Michael Gifkins (1945–2014) was a New Zealand literary agent, short story writer, critic, publisher and editor.

Life and career

Gifkins was born in Wellington, New Zealand in 1945. He attended the University of Auckland where he later taught English literature.

As literary agent, Gifkins represented a number of leading New Zealand writers, including Lloyd Jones and Greg McGee. As Jones' literary agent, Gifkins played a major role in the international success of both the novel and film of Jones' novel Mister Pip.

Gifkins wrote three short-story collections: After the Revolution (1982), Summer Is the Côte d'Azur (1987) and The Amphibians (1989).

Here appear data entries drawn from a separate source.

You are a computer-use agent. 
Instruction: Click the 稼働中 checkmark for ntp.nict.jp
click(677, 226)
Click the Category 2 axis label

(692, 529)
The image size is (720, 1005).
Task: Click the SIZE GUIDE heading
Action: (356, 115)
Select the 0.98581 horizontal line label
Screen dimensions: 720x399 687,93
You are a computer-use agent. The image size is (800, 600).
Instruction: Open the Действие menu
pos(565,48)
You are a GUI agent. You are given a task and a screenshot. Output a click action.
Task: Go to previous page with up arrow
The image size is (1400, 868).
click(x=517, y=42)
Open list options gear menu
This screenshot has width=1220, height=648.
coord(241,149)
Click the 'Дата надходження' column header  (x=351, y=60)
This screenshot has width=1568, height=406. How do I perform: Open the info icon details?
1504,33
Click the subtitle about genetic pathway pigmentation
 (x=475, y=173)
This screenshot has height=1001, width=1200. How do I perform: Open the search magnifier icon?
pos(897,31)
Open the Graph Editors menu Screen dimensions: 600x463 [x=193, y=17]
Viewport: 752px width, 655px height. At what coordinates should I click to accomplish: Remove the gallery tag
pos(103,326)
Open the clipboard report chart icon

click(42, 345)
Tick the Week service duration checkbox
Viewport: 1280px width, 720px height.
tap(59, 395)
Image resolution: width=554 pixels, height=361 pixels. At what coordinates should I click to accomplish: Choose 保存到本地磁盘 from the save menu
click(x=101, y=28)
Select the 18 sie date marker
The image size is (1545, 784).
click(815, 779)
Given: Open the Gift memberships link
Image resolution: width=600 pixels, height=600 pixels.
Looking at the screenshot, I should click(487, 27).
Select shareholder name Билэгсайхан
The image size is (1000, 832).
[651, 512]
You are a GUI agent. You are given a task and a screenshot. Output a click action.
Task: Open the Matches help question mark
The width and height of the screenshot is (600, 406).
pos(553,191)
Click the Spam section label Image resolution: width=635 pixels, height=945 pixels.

He also edited and published a number of anthologies, beginning with The Gramophone Room (with C. K. Stead in 1983) and Listener Short Stories 3 (1984).

Gifkins was the Writer-in-Residence at the University of Auckland in 1983, the Katherine Mansfield Memorial Fellow in Menton, France, in 1985, and won the Lilian Ida Smith Award for fiction in 1989. He was a member of the New Zealand Society of Authors (PEN NZ Inc) from 1982 until his death.

Legacy
The Michael Gifkins Prize for an Unpublished Novel has been awarded annually by the New Zealand Society of Authors since 2018. The recipient receives a publishing contract from Text Publishing and an advance in the value of NZ$10,000.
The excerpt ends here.